SHORT TASK A —
In the internal control report text, which organization's criteria did the Corporation's management use to assess its internal control over financial reporting?

TEXT PASSAGE —
· · ·

All internal control systems, no matter how well designed, have inherent limitations. Therefore, even those systems determined to be effective can provide only reasonable assurance with respect to financial statement preparation and presentation.
The Corporation’s management assessed the effectiveness of the Corporation’s internal control over financial reporting as of December 31, 2015. In making this assessment, it used the criteria set forth by the Committee of Sponsoring Organizations of the Treadway Commission (COSO) in Internal Control – Integrated Framework (2013). Based on our assessment, management believes that, as of December 31, 2015, the Corporation’s internal control over financial reporting is effective based on those criteria.
The Corporation’s independent registered public accounting firm has issued an attestation report on the effectiveness of the Corporation’s internal control over financial reporting. This report appears on the next page.
February 4, 2016
86
REPORT OF INDEPENDENT REGISTERED PUBLIC ACCOUNTING FIRM
To the Board of Directors and Shareholders of Union Pacific Corporation
Omaha, Nebraska
We have audited the internal control over financial reporting of Union Pacific Corporation and Subsidiary Companies (the Corporation) as of December 31, 2015, based on criteria established in Internal Control — Integrated Framework (2013) issued by the Committee of Sponsoring Organizations of the Treadway Commission. The Corporation’s management is responsible for maintaining effective internal control over financial reporting and for its assessment of the effectiveness of internal control over financial reporting, included in the accompanying Management’s Annual Report on Internal Control Over Financial Reporting. Our responsibility is to express an opinion on the Corporation’s internal control over financial reporting based on our audit.
We conducted our audit in accordance with the standards of the Public Company Accounting Oversight Board (United States). Those standards require that we plan and perform the audit to obtain reasonable assurance about whether effective internal control over financial reporting was maintained in all material respects. Our audit included obtaining an understanding of internal control over financial reporting, assessing the risk that a material weakness exists, testing and evaluating the design and operating effectiveness of internal control based on the assessed risk, and performing such other procedures as we considered necessary in the circumstances. We believe that our audit provides a reasonable basis for our opinion.
A company's internal control over financial reporting is a process designed by, or under the supervision of, the company's principal executive and principal financial officers, or persons performing similar functions, and effected by the company's board of directors, management, and other personnel to provide reasonable assurance regarding the reliability of financial reporting and the preparation of financial statements for external purposes in accordance with generally accepted accounting principles. A company's internal control over financial reporting includes those policies and procedures that (1) pertain to the maintenance of records that, in reasonable detail, accurately and fairly reflect the transactions and dispositions of the assets of the company; (2) provide reasonable assurance that transactions are recorded as necessary to permit preparation of financial statements in accordance with generally accepted accounting principles, and that receipts and expenditures of the company are being made only in accordance with authorizations of management and directors of the company; and (3) provide reasonable assurance regarding prevention or timely detection of unauthorized acquisition, use, or disposition of the company's assets that could have a material effect on the financial statements.

· · ·

Source records
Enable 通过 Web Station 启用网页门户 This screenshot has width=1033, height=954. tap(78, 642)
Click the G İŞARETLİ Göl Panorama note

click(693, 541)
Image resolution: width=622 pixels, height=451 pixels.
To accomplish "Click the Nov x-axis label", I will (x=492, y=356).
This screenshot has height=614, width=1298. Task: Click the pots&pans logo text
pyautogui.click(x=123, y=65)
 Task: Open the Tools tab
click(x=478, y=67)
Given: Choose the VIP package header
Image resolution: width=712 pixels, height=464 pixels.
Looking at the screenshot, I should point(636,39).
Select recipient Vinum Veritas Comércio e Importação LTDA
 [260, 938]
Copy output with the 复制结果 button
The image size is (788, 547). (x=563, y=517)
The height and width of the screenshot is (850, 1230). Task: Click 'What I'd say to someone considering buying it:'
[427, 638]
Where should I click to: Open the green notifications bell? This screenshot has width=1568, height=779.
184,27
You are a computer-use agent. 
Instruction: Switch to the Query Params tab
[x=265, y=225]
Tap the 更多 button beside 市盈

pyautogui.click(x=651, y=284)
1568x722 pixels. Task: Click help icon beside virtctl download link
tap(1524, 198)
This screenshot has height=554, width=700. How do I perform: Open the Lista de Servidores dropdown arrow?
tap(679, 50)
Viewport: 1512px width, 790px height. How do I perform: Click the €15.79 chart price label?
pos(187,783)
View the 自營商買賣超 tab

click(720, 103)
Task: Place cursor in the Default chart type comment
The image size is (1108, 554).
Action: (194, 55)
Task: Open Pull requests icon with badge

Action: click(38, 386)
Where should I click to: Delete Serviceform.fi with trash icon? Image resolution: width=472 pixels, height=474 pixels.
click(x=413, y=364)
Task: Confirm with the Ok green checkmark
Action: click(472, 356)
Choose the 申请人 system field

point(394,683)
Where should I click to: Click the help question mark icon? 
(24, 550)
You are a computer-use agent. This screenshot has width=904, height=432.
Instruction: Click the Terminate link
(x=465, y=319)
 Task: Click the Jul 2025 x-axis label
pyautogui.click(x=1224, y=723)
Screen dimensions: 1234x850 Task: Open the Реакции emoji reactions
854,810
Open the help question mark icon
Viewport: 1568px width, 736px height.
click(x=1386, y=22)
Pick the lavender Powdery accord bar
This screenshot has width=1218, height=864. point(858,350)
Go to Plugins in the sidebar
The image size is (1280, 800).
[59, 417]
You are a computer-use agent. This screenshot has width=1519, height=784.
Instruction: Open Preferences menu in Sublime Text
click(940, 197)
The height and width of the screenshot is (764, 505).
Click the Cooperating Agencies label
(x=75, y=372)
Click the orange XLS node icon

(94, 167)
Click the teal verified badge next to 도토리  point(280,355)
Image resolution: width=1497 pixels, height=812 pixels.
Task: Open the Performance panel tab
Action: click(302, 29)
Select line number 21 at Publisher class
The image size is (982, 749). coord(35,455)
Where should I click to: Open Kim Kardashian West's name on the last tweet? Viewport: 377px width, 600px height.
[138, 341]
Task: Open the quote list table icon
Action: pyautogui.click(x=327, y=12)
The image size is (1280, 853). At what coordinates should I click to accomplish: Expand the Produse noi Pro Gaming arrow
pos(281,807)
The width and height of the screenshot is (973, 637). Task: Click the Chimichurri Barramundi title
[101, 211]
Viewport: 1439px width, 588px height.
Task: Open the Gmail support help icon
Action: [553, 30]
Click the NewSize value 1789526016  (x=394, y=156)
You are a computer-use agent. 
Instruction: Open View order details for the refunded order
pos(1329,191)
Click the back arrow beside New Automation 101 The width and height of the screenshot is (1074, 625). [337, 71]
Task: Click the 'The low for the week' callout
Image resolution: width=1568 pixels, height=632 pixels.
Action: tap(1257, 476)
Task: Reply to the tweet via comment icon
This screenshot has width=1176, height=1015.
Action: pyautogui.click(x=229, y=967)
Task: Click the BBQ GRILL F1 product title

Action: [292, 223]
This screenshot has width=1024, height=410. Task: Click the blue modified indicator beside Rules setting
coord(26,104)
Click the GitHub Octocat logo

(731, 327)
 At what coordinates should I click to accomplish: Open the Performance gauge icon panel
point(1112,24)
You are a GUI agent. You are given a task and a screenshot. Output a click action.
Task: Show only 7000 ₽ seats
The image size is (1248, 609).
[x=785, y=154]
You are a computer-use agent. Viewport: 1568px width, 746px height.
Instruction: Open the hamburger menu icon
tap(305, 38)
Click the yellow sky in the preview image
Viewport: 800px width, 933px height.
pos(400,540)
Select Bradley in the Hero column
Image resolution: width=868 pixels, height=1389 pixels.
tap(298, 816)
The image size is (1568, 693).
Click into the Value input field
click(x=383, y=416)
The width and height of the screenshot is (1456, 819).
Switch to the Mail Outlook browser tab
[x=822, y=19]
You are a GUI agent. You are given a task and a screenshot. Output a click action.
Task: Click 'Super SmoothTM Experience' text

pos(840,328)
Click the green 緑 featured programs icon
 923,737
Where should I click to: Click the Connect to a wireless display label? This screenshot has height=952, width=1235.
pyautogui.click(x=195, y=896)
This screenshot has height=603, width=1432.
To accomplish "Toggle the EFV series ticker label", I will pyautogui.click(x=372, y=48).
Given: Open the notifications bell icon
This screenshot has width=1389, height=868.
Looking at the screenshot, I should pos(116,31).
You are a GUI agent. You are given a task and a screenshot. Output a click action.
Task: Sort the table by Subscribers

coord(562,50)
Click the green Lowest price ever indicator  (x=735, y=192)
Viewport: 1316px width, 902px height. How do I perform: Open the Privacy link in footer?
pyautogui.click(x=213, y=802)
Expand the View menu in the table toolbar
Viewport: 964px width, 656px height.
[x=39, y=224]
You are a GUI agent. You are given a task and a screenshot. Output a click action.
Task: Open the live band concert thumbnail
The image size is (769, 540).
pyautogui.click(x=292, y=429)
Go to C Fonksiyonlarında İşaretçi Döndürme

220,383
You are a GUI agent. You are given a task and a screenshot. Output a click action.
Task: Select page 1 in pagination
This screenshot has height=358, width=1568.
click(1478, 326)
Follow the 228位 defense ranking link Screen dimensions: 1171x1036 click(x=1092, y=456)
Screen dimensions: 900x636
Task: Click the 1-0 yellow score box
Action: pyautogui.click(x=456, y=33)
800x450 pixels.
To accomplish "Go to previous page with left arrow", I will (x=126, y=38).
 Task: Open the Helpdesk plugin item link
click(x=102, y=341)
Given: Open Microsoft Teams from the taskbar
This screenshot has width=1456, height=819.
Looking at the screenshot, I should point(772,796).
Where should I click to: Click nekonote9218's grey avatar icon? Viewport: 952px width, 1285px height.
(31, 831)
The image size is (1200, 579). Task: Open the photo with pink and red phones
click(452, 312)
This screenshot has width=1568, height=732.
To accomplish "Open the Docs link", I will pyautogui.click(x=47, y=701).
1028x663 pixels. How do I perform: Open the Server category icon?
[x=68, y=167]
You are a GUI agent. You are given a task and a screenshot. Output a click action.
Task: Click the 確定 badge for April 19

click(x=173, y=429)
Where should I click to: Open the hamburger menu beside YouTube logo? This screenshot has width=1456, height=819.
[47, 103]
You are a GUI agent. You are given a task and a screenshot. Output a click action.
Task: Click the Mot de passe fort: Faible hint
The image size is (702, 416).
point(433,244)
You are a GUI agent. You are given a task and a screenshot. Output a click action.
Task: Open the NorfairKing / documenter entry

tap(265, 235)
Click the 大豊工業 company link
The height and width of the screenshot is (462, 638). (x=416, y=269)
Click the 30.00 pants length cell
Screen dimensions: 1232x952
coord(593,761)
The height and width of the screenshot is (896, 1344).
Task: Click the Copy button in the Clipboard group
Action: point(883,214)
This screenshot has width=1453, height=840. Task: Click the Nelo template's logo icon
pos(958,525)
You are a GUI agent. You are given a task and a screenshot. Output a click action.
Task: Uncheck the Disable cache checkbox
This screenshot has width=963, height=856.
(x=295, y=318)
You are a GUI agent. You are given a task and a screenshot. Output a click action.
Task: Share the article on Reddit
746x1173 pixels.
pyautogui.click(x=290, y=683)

· · ·

SHORT TASK B —
Quote everything in the records from their first line down to the line containing "will (x=492, y=356).", with both ends included.

FINAL RESULT A —
The criteria set forth by the Committee of Sponsoring Organizations of the Treadway Commission (COSO) in Internal Control – Integrated Framework (2013).

FINAL RESULT B —
Enable 通过 Web Station 启用网页门户 This screenshot has width=1033, height=954. tap(78, 642)
Click the G İŞARETLİ Göl Panorama note

click(693, 541)
Image resolution: width=622 pixels, height=451 pixels.
To accomplish "Click the Nov x-axis label", I will (x=492, y=356).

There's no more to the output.